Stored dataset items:
....
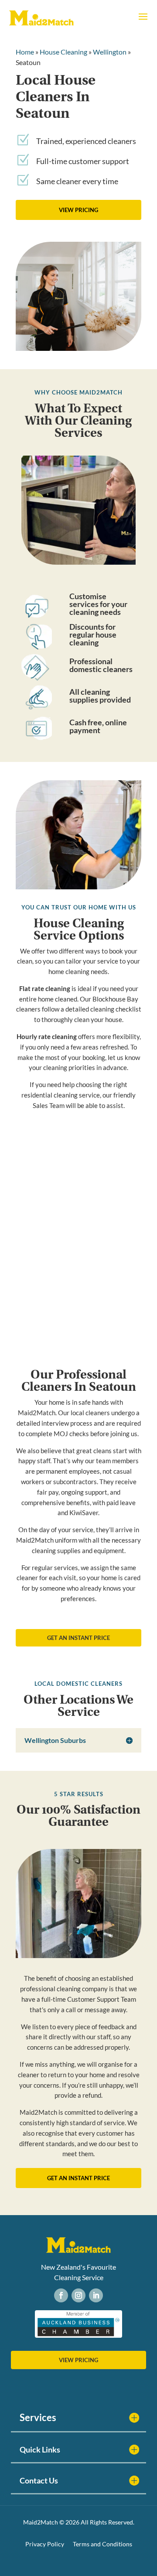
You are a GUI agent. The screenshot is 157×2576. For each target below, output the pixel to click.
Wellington (109, 52)
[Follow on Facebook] (61, 2295)
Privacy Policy (44, 2544)
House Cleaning (63, 52)
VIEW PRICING (78, 209)
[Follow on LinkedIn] (96, 2295)
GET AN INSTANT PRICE (78, 1637)
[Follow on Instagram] (78, 2295)
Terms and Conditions (102, 2544)
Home (25, 52)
....
AIM OF THE TASK - The word "Follow" may appear in lines of the entries. State how many lines hold it, as a number alone.

RESPONSE TO THIS EXERCISE - 3